Cisco’s ACI is an SDN strategy that says that the current network can be made agile through the addition of APIs that allow applications to manipulate services more effectively and create them from infrastructure. It’s a more logical approach for most enterprises and even operators because it protects a rather large asset base, but the VMware approach and in particular the partnership with Arista demonstrates there’s another way. All you have to do is build an overlay network and couple it downward to cheaper boxes. You get agility immediately, and as you age out your current technology you can replace it with plumbing. If you connect IBM’s SmartCloud approach to this, you get something that could answer a lot of buyer questions in the cloud, SDN, and NFV.
The big bugaboo for IBM here, and for VMware and Arista and Cisco and everyone else, is the management part.

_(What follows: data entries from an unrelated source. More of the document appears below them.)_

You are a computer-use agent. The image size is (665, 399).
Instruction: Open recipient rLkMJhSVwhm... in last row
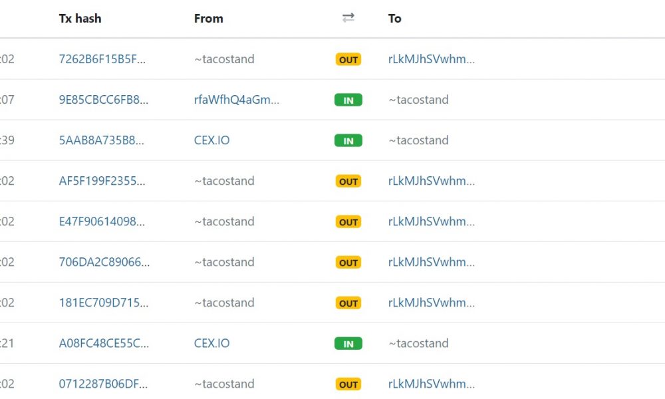click(432, 384)
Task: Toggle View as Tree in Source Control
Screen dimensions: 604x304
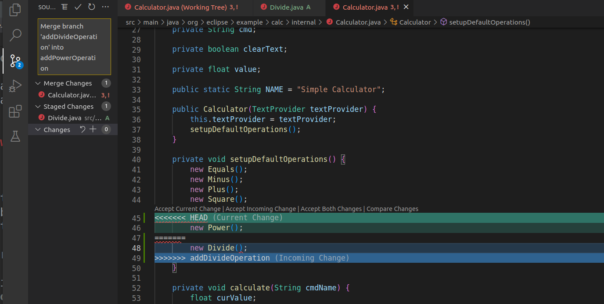Action: (x=64, y=7)
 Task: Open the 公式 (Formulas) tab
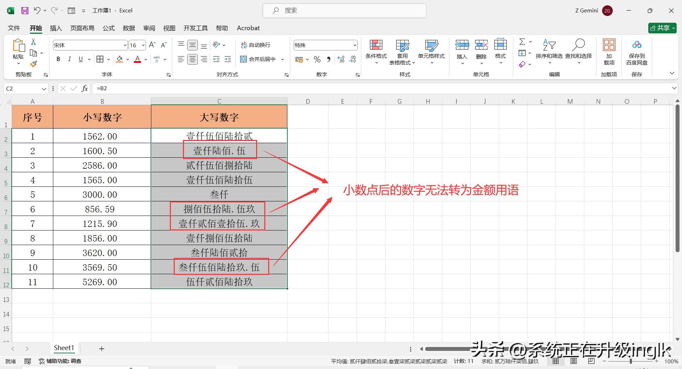coord(109,28)
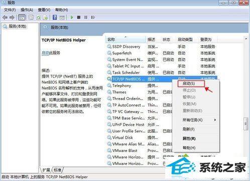
Task: Switch to the 标准 tab
Action: click(x=58, y=170)

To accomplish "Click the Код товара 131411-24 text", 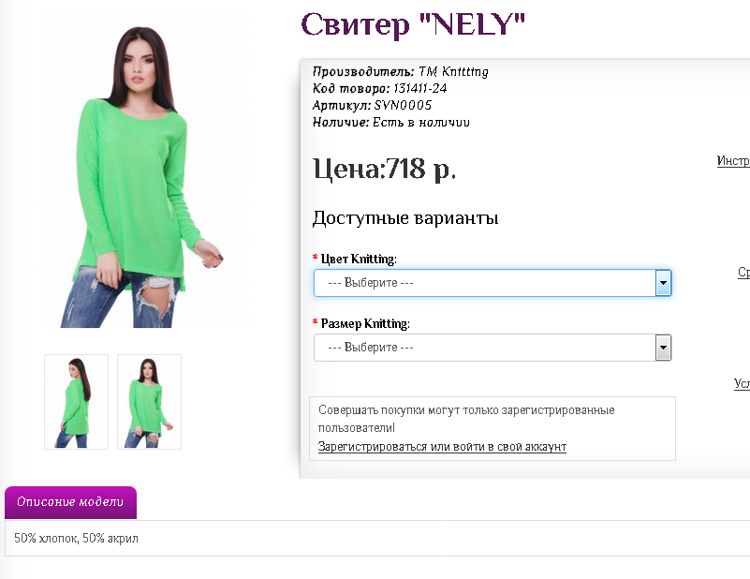I will coord(379,89).
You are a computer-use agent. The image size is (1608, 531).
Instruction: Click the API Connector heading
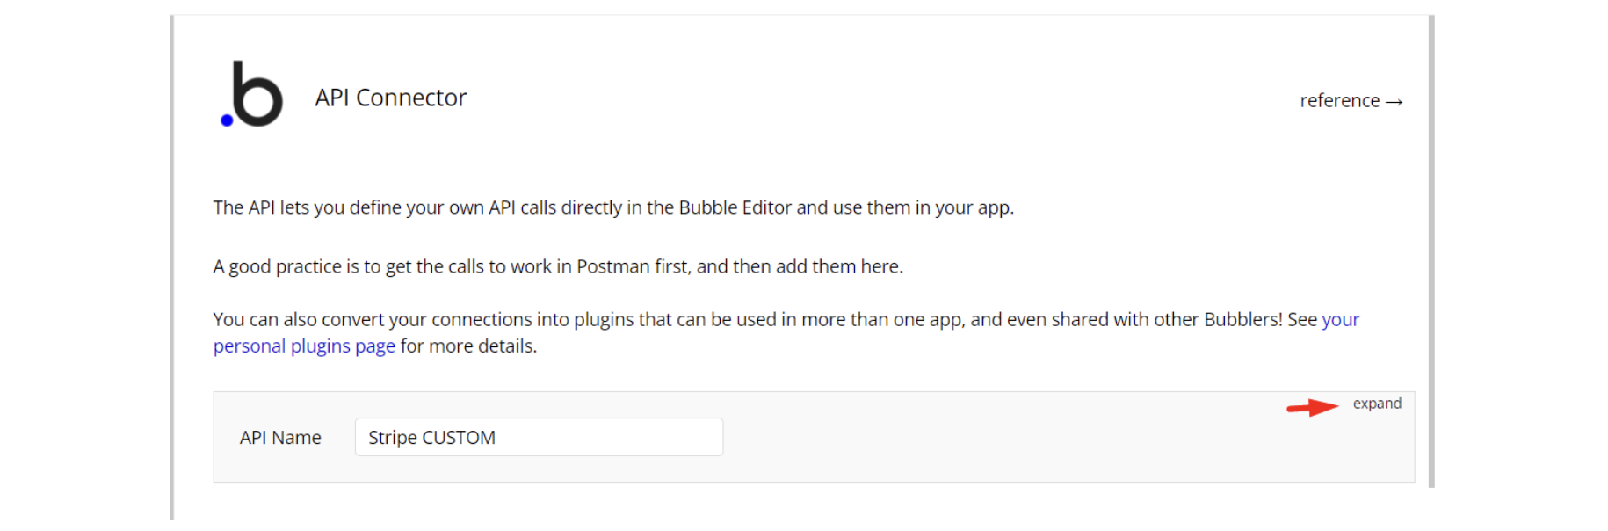(x=391, y=98)
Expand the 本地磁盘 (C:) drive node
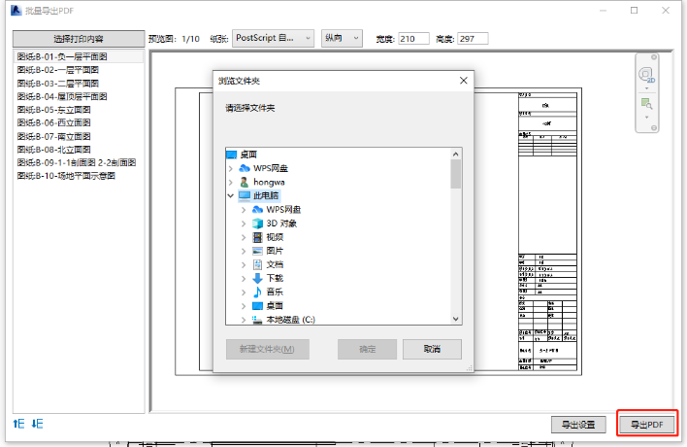This screenshot has width=687, height=447. 243,319
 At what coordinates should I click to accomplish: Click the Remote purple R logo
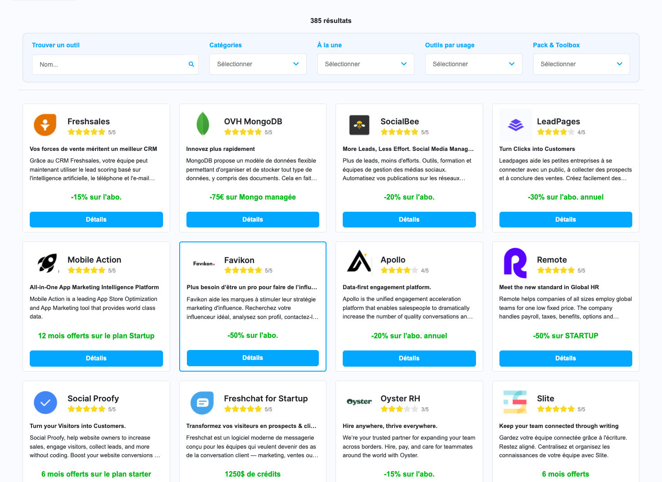pos(515,263)
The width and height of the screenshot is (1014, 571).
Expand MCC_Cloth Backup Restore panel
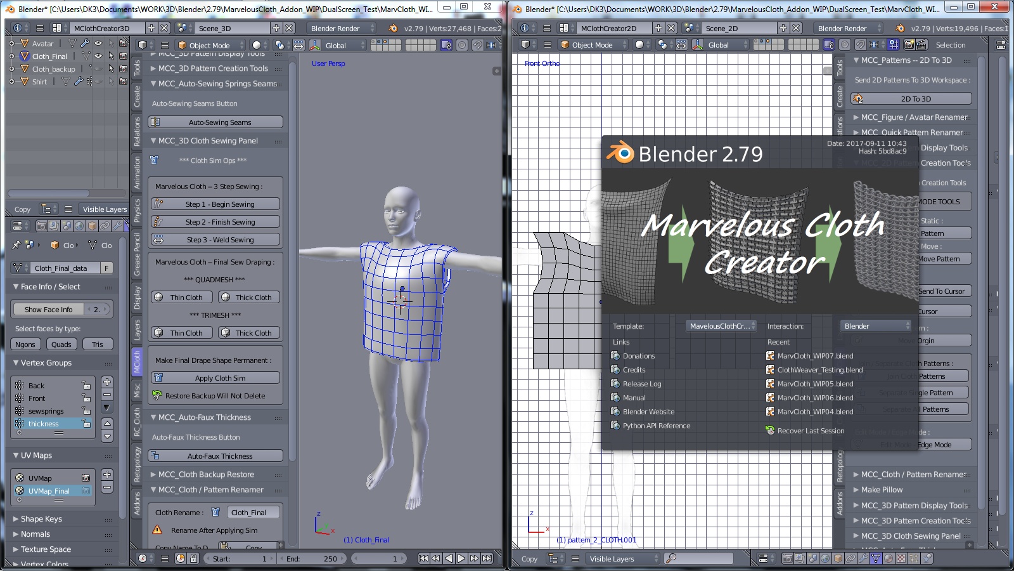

We still, as an industry, don’t have a validated model for managing transient virtual assets and the transient services or applications created from them. We are thus asking everyone to dumb down to best efforts at the very moment we’re asking workers to rely on point-of-activity empowerment to make them more productive.
This makes management the boundary point that IT and networking have to vie to reach. For IBM, coming from the potential strong base of productivity apps designed for tablet/cloud and with the best MANO offering available from a big player, success could be little more than delivering what’s promised. For Cisco, it’s a matter of creating a complete solution for agile applications and resources that’s credible, not just Chicken-Little-the-Sky-is-Falling PR about how video traffic is destined to swamp networks if everyone doesn’t invest in more bits. And of course, somebody else might step up. We’re in the early stages of the future here and there’s plenty of maneuvering room.